Рассказ ваш об Иоанне чудесен, я хохотал все время, пока читал его вслух. Тут ужасно то, что сделали в продолжение 900 лет христианства с народом русским. Он, особенно женщины, совершенно дикие идолопокпонницы. Тот дух христианский, выражающийся в милостыне, в милосердии вообще занесен помимо, malgre церкви".

У Л. Н-ча было право так смотреть на мирскую жизнь, так как он, во-первых, беспощадно обличал и самого себя, когда он предавался мирским страстям, и во-вторых, это обличение не вызывало у него злобы на людей. Напротив, параллельно с этим обличением в нем шла напряженная работа по выработке общего благоволения к людям.

Обличая свою прежнюю жизнь, он записывал в своем дневнике этого года:

"Я вспомнил, как я играл в карты, выигрывал деньги, и как я смотрел на них как на естественное, законное средство наслаждения. И пока сомнений не было. И я любил их. Деньги были для меня тогда нечто основное. За ними ничего не было. Так теперь многие смотрят".

И эти мысли поддерживали и укрепляли в нем терпимое отношение к недостаткам других людей и освобождали чувство благоволения к людям.

И в то же время он писал:

"Как хорошо в 15 стихе, 3 глава послания Иоанна: "человекоубийца не имеет жизни вечной, в нем пребывающей". Не человек вступает в жизнь вечную, а жизнь вечная бывает в человеке. И бывает, и есть она в человеке, когда есть в нем любовь. Бог, любовь ко всем, радостная и умиленная".

Одним из последних актов любви в этом году было заступничество Л. Н-ча за уголовных преступников, 26 ноября он ездил на суд и своим отчасти присутствием, отчасти беседой с прокурором смягчил участь осужденных.
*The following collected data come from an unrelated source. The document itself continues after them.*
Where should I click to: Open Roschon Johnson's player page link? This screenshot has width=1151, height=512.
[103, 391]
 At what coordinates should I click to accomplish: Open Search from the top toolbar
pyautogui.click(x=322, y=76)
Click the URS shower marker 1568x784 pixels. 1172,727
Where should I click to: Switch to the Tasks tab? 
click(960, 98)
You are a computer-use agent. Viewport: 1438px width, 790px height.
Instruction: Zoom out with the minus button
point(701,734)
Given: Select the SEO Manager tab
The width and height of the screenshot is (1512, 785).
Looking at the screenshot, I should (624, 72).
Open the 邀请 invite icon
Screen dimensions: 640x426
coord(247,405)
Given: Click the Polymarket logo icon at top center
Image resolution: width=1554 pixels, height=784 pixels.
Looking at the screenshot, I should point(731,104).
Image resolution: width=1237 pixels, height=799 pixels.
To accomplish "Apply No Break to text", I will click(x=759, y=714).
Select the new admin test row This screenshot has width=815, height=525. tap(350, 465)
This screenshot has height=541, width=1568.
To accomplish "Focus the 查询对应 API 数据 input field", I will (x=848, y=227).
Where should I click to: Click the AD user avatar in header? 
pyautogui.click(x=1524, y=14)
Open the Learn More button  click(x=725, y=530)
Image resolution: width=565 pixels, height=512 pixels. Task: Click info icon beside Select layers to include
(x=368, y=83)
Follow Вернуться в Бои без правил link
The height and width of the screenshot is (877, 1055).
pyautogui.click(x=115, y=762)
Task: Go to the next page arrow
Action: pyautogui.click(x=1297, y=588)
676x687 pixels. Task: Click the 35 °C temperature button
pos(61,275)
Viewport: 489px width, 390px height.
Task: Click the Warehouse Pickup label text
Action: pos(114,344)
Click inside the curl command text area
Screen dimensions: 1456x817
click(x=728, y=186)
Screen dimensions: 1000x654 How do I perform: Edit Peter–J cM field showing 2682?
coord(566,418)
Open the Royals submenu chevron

Всем было понижено наказание и некоторые оправданы совсем, чего они и не ожидали.

Заканчивая описание жизни Л. Н-ча 80-х годов, приведем имеющиеся у нас данные о тех всемирных литературных произведениях, которые, по его собственным словам, имели на него преобладающее влияние во время его душевного кризиса и во время, последовавшее за ним.

Название сочинений:

Степень влияния:

Евангелия все, по-гречески.

Огромное.

Книга Бытия, по-еврейски.

Очень большое.

Henry George. "Progress and Poverty" [Генри Джордж. "Прогресс и бедность".]

Очень большое.

Parker. "Discourse on religions subjects" [Паркер. "Речи на религиозные темы".]

Большое.

Robertsons sermons [Робертсон. "Проповеди"]

Большое.

Фейербах. "Сущность христианства"

Большое.

Pascal. "Pensees" [Паскаль. "Мысли".]

Огромное.

Эпиктет.

Огромное.

Конфуций и Менций.

Очень большое.

О Будде Эдуарда Шюрэ и Евгения Бюрнуфа.

Огромное.

"Лао-Цзы" Жюльена.

Огромное.

Мы приближаемся теперь к периоду жизни Л. Н-ча, в который ему пришлось выступить не только как художнику-мыслителю, но и как общественному деятелю, в тесном смысле этого слова, на большой организаторской работе кормления голодающих, а также и в других областях жизни. Деятельность эта дала много тревог Л. Н-чу и в то же время возвела его популярность на необычайную высоту.